Cotidianamente transitamos por percursos entre nossas casas e outros espaços que frequentamos sem nos dar conta do que há à nossa volta. Apenas ligamos o modo automático e seguimos o trajeto que estamos acostumados e que normalmente é o mais rápido que está disponível para chegar ao destino final. Nas artes visuais, diversas propostas e produções nos provocam a observar com um outros olhar os locais que frequentamos, focando em detalhes, formas, cores e texturas.

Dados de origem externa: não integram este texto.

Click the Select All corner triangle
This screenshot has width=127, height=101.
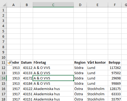click(4, 5)
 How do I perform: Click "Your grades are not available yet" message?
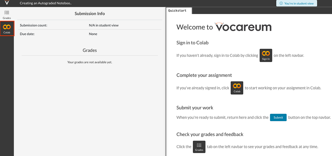[x=89, y=62]
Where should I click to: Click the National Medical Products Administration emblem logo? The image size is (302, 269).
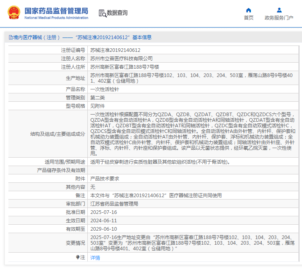(13, 13)
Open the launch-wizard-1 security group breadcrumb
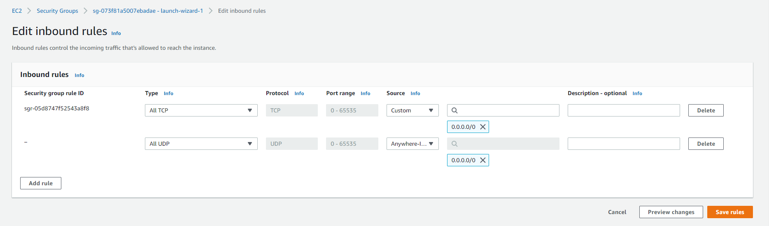 [148, 11]
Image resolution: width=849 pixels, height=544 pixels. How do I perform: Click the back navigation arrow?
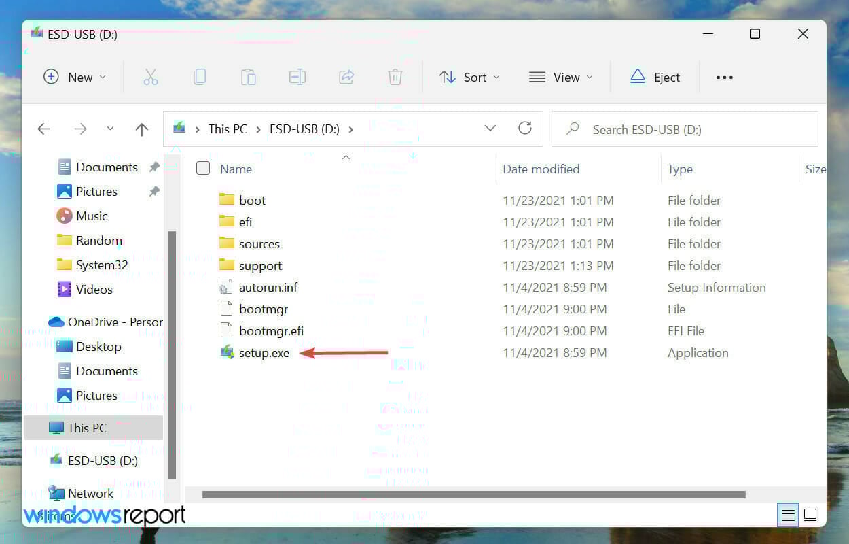click(x=43, y=129)
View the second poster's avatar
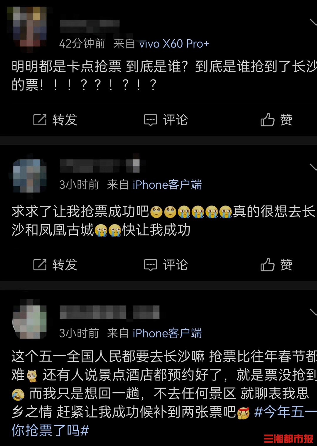 30,175
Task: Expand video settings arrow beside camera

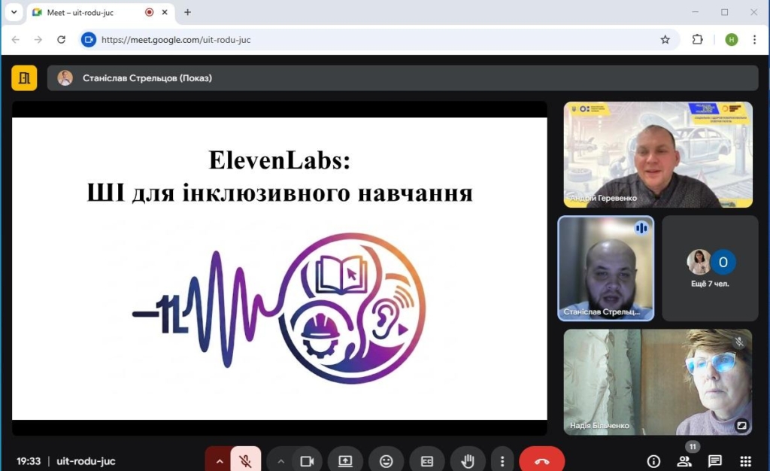Action: pos(281,460)
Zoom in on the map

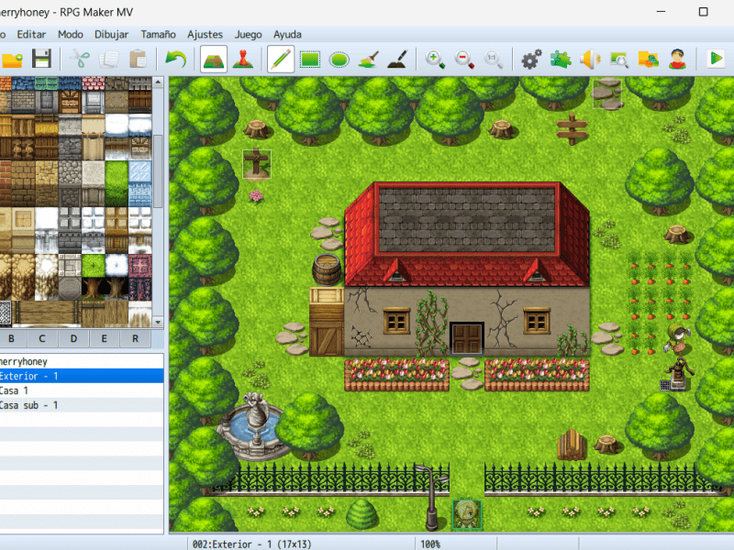pos(432,60)
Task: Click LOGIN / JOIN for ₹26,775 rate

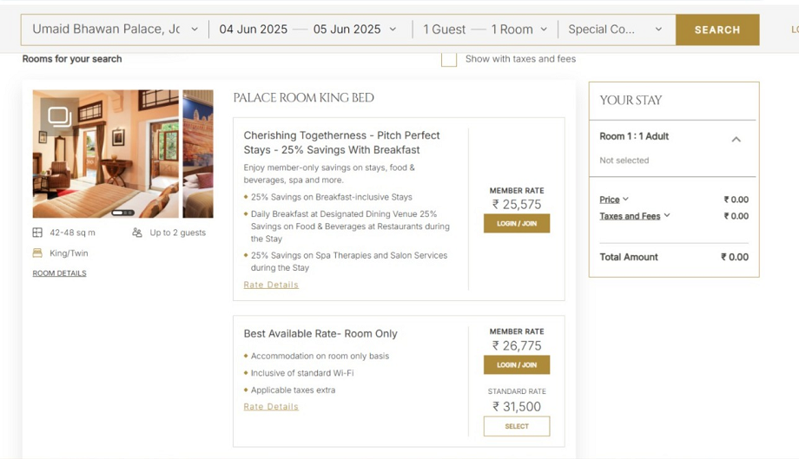Action: (x=517, y=364)
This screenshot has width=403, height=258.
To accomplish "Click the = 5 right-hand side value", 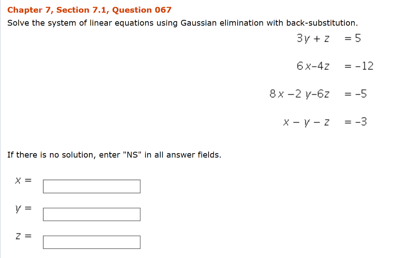I will (x=352, y=38).
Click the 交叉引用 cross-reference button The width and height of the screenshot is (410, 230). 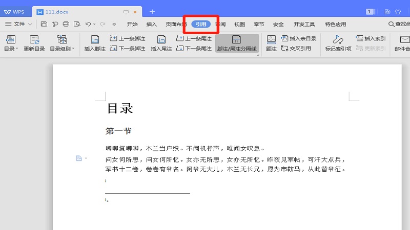tap(296, 49)
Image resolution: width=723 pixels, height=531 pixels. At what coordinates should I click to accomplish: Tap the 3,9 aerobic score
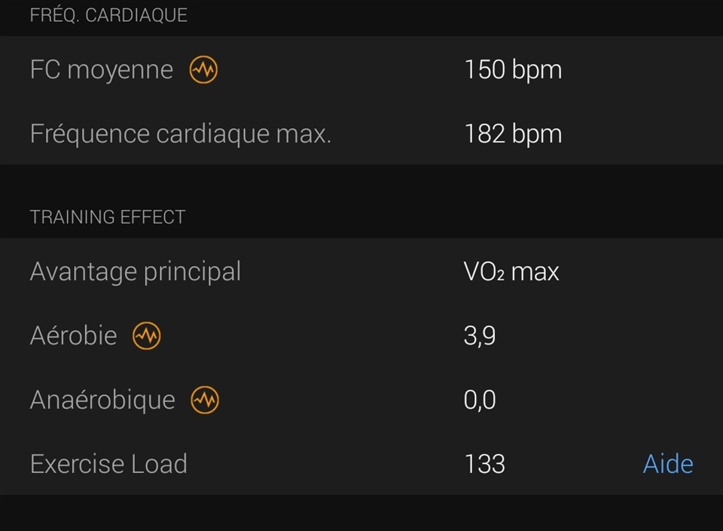point(480,336)
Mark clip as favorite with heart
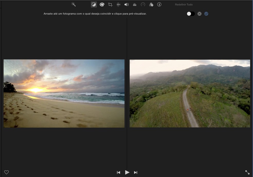This screenshot has width=253, height=177. tap(6, 172)
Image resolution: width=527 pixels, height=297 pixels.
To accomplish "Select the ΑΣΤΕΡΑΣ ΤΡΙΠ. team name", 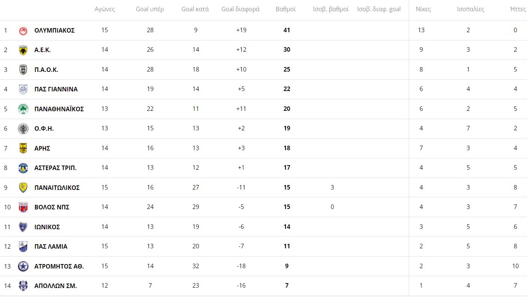I will tap(55, 168).
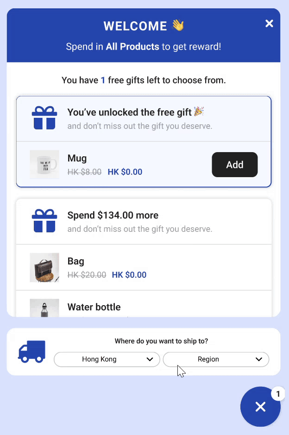The image size is (289, 435).
Task: Click the delivery truck icon
Action: [32, 352]
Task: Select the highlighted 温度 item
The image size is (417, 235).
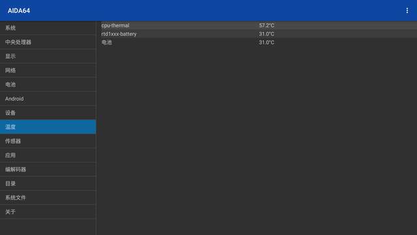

A obra 19 passos até o mar (2022), da artista visual e designer Thais Delôgo, apresenta uma videoperformance e 19 papéis com impressões feitas com a técnica da frottage. A performance aconteceu entre a casa da artista em Coqueiral de Itaparica, Vila Velha, até a Praia de Itaparica no caminho que costuma fazer. No trabalho, Thais propõe a ocupação da cidade, passando por locais onde o corpo é atraído ou expulso, onde se sente mais à vontade e confortável ou com medo; questiona também a desigualdade social mostrando como a paisagem muda quando andando nas áreas mais distantes dos bairros até a praia. Na performance, a artista, munida de um riscador e folhas de papel, vai registrando as texturas do chão em 19 paradas até o mar, tentando documentar também o mar.

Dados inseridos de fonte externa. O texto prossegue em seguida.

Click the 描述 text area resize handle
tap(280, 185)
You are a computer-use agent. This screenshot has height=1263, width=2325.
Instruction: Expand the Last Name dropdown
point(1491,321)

Clara Pitanga Rocha em seu ensaio textual Deambulante: retratos de uma expedição andante (2021), relata sua experiência ao caminhar pelo bairro em que mora na região do bairro Coqueiral de Aracruz. A pesquisadora, ao desenvolver a caminhada, retoma memórias da infância, encontrando pontos que nunca havia reparado, mesmo passando por ali todos os dias. Clara finaliza seu relato nos trazendo uma reflexão: “por onde você tem andado? Convido-o a deambular pelos seus percursos do dia a dia, mas com um olhar diferente, um olhar consciente, um olhar que busca descobrir novas espacialidades e estabelecer novas relações com as cidades”.


Foi com essas referências em mente que desenvolvi a oficina Do CRJ à maré - Frottage e fotografia durante o Festival Itinerante do Centro de Referência das Juventudes de São Pedro “Do Mirante à Maré”. O festival aconteceu entre os dias 14, 15 e 16 de abril de 2023 e apresentou um pouco das potencialidades das juventudes do território, assim como propagou as artes e as culturas produzidas na região. Exposição de pinturas, instalação, videoarte, grafitti, oficinas de arte e fotografia, batalha de Slam, apresentações de danças, músicas, capoeira e circo foram algumas das linguagens artísticas culturais apresentadas durante o festival, além de torneio de esportes e ação social com corte de cabelo, penteados e sobrancelhas para a comunidade.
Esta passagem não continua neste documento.